Turkey’s central bank will look to the lira exchange rate and financial market stability in deciding how fast to ease monetary policy, but high domestic inflation expectations may temper the pace of cuts over the coming months. a leading Turkish economist told MNI.
“The appetite for dollarisation will be the key factor. The CBRT wants to ease without destabilising financial markets,” Professor Selva Demiralp said. “That means it will be closely monitoring pressure on the exchange rate and watching for any signs that capital is fleeing the lira. Maintaining financial stability will dictate the pace of further easing.”
Dollarisation risks remain due to political uncertainty and weak policy credibility, said Demiralp, Director of the Koc University-TUSIAD Economic Research Forum, with 65% of Turkish households distrustful of current economic policies, and only 15% content. (See MNI BRIEF: Turkish Household Inflation Expectations Decline)
“Even though inflation is declining, purchasing power is eroding and the public continues to bear the brunt of the adjustment. In such an environment, supporting demand through lower rates while promoting lira-isation becomes an uphill battle.”
The CBRT lowered interest rates by 300 basis points last week - a surprise to the majority of analysts, who expected a 250bp cut - to leave the key 1W repo rate at 43%. (See MNI EM CBRT WATCH: CBRT Cuts 300Bp as Underlying Inflation Flat)
The easing cycle is now officially underway, as indicated by the removal from the July decision’s statement of references to the lagged effect of previous moves and using policy tools “decisively regarding [the] tight monetary stance,” Demiralp said. This implies a September cut, with the interest rate corridor moving symmetrically going forward, she said.
The size of the first cut of the cycle appeared to be at odds with the cautious approach to easing telegraphed by Governor Karahan in remarks to investors following the recent increase in the withholding tax, making it “hard to say” whether 300bp will become standard, she said.
STEP SIZE
The CBRT has said the step size will be “reviewed prudently on a meeting-by-meeting basis with a focus on the inflation outlook,” and Demiralp said that a 50bp difference either way “feels like a rounding error rather than a meaningful signal."
The easing process could also be at risk if July’s hikes in regulated prices - which are seen temporarily raising inflation after two months of flat data - have a longer-lasting impact on inflation expectations, Demiralp said.
“Even temporary increases can influence inflation expectations, especially if markets perceive the central bank as being overly dovish. In that case, expectations can become unanchored, which would undermine the disinflation process.”
Overall inflation risks remain broadly balanced, Demiralp said, with inflation - currently at 35.05% according to official figures - likely to end the year slightly above the CBRT’s 29% target, at 32%.
“On one hand, domestic political tensions and global trade frictions pose upside risks. On the other, the cumulative effect of earlier rate hikes is becoming more visible.

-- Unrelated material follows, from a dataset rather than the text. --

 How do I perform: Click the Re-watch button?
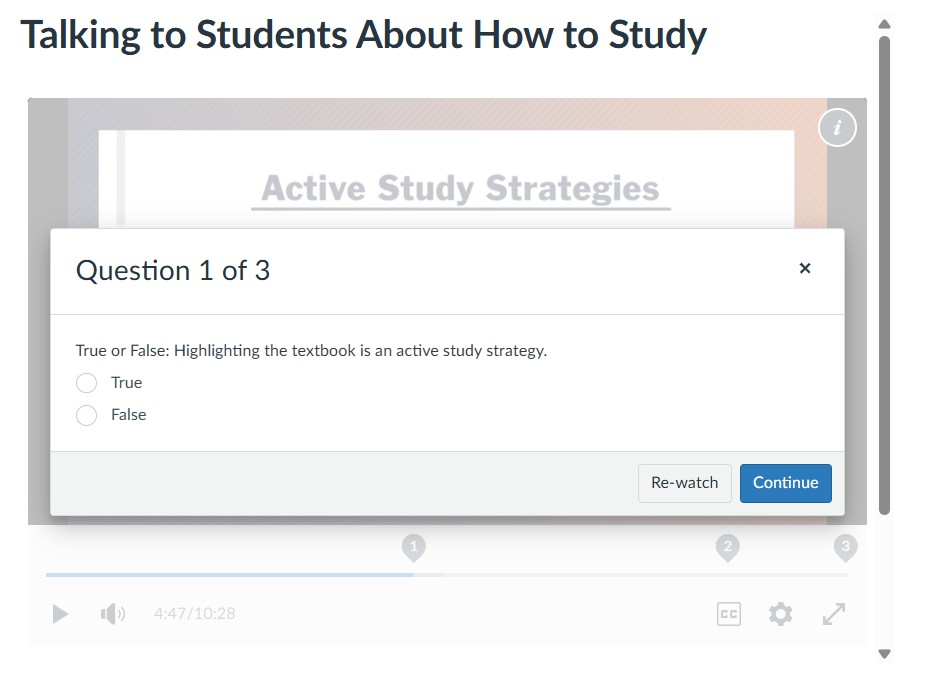[x=684, y=483]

Particularly after the reversal of the easing cycle post-March 19, real interest rates have reached their highest levels since the 2023 elections—providing an important disinflationary buffer,” she said. (See MNI EM POLICY: CBRT Hopes To Hold Course After Lira Storm)
Only once the CBRT is confident that lira-denominated loans are not being used to purchase foreign currency will it begin to loosen its macroprudential toolkit to support monetary policy easing, she added.
Monthly growth limits for TRY-denominated commercial loans will eventually be increased in line with the easing cycle, Demiralp said, but it is difficult to say when the central bank will feel comfortable enough to do so.
“Financial stability is key. Political risks remain elevated, and the threat of renewed dollarization is real. The central bank will likely move cautiously.”